TL;DR: Want a new gaming desktop for christmas, preferably prebuilt, need recommendations for full-system setups or reliable sites that list such setups, and places I can buy either a good prebuilt/barebone system or customize one myself
Renault on 6/12/2011 at 15:17
There's seems to be a disturbing trend lately of TTLGers treating and referring to their computers as people. Oh well.
Anyway, I have no advise, except to recommend that you PM Bikerdude - he helped me (and countless others here) with system setups. I bought a desktop pretty much verbatim the way he laid it out for me about 3 years ago, and it's still running strong, and running anything released these days extremely well.
Thirith on 6/12/2011 at 16:11
What sort of screen/resolution will you be using? I'm not terribly informed re: GPUs, but from what I've heard and read I imagine it depends on whether you're talking about very high resolutions with high AA settings, possibly even on multiple screens.
Yakoob on 6/12/2011 at 16:18
Hmm Im not picky, I've been running at 1280x800 right now for most games and that's good enough for me, don't really need 1080p. I am also used to no AA cause my laptop cant handle it, but wouldn't mind getting some of it in.
Thirith on 6/12/2011 at 16:42
Unless I'm mistaken, if you're really happy with resolutions that low you don't need to go higher with your GPU than 560. (Probably a previous-gen card would actually do the trick.) Especially if you're also thinking of using the machine for video/photo editing, I would seriously consider getting a larger, higher res screen as well. I don't know how much they cost in your part of the world, but you can get very decent screens at pretty low prices, and the additional pixel real estate does make a difference IMO.
Then again, I'm probably not telling you anything you haven't heard a dozen times before... ;)
Volitions Advocate on 6/12/2011 at 17:55
I would always suggest building your own over a pre-built 10 times out of 10. It's not really a hassle once you understand the steps, which aren't difficult, and you're not stuck with proprietary hardware from a specific vendor.

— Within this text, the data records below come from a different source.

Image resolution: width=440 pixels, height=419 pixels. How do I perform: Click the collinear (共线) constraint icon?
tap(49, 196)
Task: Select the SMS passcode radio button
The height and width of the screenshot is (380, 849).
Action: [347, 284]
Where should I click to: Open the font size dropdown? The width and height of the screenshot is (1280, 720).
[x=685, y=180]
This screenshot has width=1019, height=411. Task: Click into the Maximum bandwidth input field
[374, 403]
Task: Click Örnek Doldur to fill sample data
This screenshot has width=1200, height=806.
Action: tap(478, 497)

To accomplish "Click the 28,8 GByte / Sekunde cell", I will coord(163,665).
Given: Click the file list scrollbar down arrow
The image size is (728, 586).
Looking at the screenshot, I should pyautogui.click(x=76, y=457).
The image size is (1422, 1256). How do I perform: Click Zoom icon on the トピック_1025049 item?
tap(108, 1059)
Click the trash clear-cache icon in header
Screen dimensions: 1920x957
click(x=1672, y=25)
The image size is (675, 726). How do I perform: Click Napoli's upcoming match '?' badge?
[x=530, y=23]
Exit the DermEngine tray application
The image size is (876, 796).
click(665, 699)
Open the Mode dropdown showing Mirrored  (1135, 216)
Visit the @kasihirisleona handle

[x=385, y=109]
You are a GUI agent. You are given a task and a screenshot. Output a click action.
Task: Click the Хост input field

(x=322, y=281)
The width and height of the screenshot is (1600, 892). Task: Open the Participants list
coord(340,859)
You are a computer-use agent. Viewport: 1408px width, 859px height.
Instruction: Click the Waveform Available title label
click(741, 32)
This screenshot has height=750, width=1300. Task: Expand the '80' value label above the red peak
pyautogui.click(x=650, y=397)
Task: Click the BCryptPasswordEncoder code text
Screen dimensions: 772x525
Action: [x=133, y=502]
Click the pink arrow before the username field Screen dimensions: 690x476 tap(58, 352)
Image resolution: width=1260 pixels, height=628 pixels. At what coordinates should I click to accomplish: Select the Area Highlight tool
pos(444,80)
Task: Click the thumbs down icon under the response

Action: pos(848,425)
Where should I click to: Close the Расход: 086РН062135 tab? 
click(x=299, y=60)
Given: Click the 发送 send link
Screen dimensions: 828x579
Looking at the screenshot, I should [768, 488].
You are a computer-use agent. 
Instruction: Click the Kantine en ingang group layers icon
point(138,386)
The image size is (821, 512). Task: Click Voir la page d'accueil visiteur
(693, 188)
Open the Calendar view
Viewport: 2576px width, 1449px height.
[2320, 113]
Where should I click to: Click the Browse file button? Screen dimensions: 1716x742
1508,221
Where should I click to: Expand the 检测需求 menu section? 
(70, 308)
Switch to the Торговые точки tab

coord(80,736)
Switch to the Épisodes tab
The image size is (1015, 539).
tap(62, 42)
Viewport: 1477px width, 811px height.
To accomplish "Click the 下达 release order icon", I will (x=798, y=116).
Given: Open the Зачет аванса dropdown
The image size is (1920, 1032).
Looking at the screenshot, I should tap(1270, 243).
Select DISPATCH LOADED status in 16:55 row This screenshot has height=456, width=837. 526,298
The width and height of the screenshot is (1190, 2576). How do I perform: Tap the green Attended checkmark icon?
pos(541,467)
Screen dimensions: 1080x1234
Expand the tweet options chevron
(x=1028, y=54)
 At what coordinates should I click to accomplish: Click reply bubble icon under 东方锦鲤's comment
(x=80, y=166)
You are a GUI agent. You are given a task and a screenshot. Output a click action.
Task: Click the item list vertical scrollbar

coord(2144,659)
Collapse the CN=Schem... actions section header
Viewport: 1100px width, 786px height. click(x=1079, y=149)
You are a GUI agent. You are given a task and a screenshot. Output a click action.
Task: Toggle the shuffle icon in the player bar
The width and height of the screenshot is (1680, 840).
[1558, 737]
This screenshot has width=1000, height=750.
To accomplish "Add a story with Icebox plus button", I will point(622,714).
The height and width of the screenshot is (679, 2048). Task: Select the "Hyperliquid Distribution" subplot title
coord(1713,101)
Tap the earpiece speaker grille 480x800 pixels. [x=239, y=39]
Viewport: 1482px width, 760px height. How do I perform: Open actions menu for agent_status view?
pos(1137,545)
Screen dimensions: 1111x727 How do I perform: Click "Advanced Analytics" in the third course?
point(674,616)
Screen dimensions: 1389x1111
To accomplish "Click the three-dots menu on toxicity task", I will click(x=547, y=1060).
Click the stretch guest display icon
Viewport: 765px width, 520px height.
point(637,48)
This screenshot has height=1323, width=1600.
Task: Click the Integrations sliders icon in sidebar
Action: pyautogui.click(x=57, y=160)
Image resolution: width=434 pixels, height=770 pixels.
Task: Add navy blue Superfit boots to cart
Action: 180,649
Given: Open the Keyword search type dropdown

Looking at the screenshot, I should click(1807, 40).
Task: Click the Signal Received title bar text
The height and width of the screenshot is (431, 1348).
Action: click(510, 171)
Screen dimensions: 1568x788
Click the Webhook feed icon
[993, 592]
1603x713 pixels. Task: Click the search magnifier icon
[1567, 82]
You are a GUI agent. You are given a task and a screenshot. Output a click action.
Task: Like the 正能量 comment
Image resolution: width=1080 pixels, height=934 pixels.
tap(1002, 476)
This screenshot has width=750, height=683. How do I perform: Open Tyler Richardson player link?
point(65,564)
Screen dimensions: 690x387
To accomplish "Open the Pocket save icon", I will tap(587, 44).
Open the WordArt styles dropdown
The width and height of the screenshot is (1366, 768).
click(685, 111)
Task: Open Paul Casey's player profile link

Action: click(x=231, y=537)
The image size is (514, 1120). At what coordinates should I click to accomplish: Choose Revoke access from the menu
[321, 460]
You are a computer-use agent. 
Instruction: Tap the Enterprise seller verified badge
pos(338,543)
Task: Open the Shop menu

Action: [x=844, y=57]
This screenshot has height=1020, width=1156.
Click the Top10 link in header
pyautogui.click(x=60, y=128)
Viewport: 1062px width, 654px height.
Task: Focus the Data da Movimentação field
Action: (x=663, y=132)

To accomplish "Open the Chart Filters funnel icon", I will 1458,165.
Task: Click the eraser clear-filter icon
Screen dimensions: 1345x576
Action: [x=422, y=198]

I had a compaq back int he day that used an Asus board, but it was a revision with a compaq bios chip on it and was impossible to deal with for drivers and the like. Same with the gateway I got afterwards, which was even worse because it wasn't a revision of a mobo from a regular vendor. It was 100% gateway. All of these vendors are difficult to deal with. I upgraded my gateway to sell to a friend when i bought a new computer, and when I called gateway to ask them for a layout of the case pins on the mobo for the power switch and everything. they told me that I should'nt be opening the case for any reason and basically told me to stuff it. When you get individual components, you get a manual and driver disc for each piece, and never run into these problems.
As for the proc. I'd go with a sandybridge processor. the 2nd gen i5/7 are a significant improvement over the first generation, not that an i7-960 is a slouch. but the 2500K is indeed a great processor. more than enough power to play BF3 and Skyrim. the older i* chips use socket 1156 which is being phased out, but if you get a computer that uses the sandybridge chip (1155) you'll have upgrade potential in the future. Whether or not you get a prebuilt, I would go with an 1155 chip. whether its an i5 or an i7 will have less impact on your gaming than your choice of video card. As far as ram goes. You probably wouldn't need more than 8 gb, since most games woudln't really use it. You might get more gaming performance getting a 2gb video card over a 1 gb video card, rather than getting an extra 8 gb of ram.
Still, I'd get 2 4gb dimms, whch gives you the option of upgrading to 16 gb of ram later without having to buy all new ram.
those are my thoughts.
lost_soul on 6/12/2011 at 18:18
I recommend building it yourself because you can hunt for and get the very best deals on parts. Just a week ago, I got 16 GB of DDR1600/CL9 memory for $60. I also got a cheap 32 GB SSD for about $40 a wile ago. It isn't high end, but when I boot my machine it takes off like a rocket. I just place all user data on a different partition on my physical HDD.
Ulukai on 6/12/2011 at 19:28
Random thoughts:
* Build it yourself, but don't talk about it in public.
* It's not a fucking
rig, it's a PC. For the same reason a car is a car, not a
ride.
* If you must call it a rig or put lights on it, don't mention it in casual conversation or come near me, ever
Some more helpful thoughts:
* Tom's (
http://www.tomshardware.co.uk/gaming-cpu-overclocking,review-32328-5.html) CPU Hierarchy chart is well worth consulting
* Get a SSD to install your OS on, even if you install everything else on an HDD
Renault on 6/12/2011 at 20:04
Quote Posted by Ulukai
* If you must call it a rig or put lights on it
Ha, I've never understood the lights/neon thing. Lame.
That's a great guide, I spotted an equally helpful (
http://www.tomshardware.co.uk/fastest-graphics-card-radeon-geforce,review-32316-7.html) video card guide too:
Both charts say not to bother upgrading to anything less than 3 levels above your current spec - a nice way to gauge where you're at.